What percentage of INN Index 2024 respondents have formal written AI disclosure policies, and what do those policies typ
What percentage of INN Index 2024 respondents have formal written AI disclosure policies, and what do those policies typically include?
Evidence Snapshot
- - Linked sources: 49
- - Verified sources: 45
- - Suspicious sources: 3
- - Hallucinated sources: 0
- - Dead-link sources: 1
- - High-relevance verified sources (>=5.0): 34
- - Average temporal relevance: 0.54
The research collection does not provide a direct answer to what percentage of INN Index 2024 respondents have formal written AI disclosure policies. While the INN Index 2024 achieved a 90% response rate (370 of 409 organizations) and found that approximately one-third of nonprofit news outlets currently use AI, the sources do not specify how many have formal written disclosure policies. The closest relevant data point comes from the American Journalism Project's 2025 report, which found that only about 20% of local news organizations have public AI usage policies—though this figure applies to local news broadly rather than INN Index respondents specifically.
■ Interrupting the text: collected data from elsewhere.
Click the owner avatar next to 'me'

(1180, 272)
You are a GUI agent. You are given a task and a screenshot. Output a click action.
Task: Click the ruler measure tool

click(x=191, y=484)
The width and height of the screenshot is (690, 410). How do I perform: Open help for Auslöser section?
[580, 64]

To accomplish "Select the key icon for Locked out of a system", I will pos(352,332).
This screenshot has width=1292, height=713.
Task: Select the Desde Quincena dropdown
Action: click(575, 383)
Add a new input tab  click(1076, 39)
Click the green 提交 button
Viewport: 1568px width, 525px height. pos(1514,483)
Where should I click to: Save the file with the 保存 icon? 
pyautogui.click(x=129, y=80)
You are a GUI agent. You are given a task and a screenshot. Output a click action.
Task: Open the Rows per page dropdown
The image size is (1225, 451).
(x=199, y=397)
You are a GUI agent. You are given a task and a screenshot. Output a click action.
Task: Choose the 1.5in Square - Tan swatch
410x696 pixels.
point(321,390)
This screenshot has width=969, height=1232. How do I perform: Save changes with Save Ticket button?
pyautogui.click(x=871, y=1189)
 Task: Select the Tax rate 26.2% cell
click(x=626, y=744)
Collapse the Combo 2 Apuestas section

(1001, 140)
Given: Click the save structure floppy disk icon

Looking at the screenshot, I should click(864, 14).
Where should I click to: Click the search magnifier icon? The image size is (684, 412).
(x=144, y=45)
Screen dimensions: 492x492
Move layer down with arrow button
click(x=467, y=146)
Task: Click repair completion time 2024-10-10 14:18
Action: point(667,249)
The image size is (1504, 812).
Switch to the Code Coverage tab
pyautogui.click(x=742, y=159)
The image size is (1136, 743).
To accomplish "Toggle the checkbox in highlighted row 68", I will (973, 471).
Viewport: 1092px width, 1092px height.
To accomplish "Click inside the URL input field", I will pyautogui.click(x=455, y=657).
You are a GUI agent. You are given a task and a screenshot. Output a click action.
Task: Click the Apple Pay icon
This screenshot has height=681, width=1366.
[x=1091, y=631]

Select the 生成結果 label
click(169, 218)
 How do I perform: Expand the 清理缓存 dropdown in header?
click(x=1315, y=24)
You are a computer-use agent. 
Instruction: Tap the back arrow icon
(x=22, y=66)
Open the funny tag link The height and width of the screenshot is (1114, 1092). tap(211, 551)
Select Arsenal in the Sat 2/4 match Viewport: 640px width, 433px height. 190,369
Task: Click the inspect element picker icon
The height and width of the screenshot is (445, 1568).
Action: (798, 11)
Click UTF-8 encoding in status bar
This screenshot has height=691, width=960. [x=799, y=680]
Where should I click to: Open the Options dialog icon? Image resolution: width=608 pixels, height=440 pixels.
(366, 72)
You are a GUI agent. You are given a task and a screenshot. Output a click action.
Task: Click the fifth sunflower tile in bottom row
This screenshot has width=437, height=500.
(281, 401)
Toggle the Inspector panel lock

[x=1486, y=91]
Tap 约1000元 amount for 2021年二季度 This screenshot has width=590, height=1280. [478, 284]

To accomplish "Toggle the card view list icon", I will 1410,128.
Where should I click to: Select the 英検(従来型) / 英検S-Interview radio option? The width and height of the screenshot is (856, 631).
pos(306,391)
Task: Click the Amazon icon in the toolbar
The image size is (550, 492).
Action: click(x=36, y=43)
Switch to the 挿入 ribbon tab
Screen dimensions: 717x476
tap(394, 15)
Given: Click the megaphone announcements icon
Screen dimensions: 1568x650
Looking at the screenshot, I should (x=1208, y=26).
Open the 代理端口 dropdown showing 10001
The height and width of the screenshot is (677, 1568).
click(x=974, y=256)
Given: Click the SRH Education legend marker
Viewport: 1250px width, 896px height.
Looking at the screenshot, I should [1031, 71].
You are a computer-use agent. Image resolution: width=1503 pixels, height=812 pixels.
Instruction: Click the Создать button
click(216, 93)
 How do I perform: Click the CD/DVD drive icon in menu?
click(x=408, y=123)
Regarding what these policies typically include, the evidence is stronger. Analysis of 21 published newsroom guidelines identified common components: human oversight requirements, editorial supervision, transparency commitments, and 'Human>Machine>Human' workflow models where AI assists but humans maintain final control. Practical policy templates from Poynter, Trusting News, and the American Journalism Project emphasize staff training, governance structures, audience disclosure requirements, permitted and prohibited AI applications, and accuracy verification protocols. Model disclosure language should describe the specific AI tool used, explain human oversight processes, and articulate benefits such as efficiency gains.
Significant gaps remain in the evidence. The research reveals a 'transparency dilemma'—multiple studies demonstrate that disclosing AI use consistently decreases perceived trustworthiness among audiences, even when content quality is unchanged, creating tension between ethical disclosure obligations and maintaining audience trust. Additionally, there is limited documentation of funder-imposed disclosure requirements; while the Patrick J. McGovern Foundation funded Trusting News to develop AI transparency strategies, no evidence suggests major journalism funders broadly mandate written AI policies as grant conditions. The absence of specific audit documentation requirements and legal liability provisions in available templates represents another under-researched area.
Compiled by keel (the research engine), rendered in the garden. Machine-generated synthesis from gathered sources — not human-reviewed.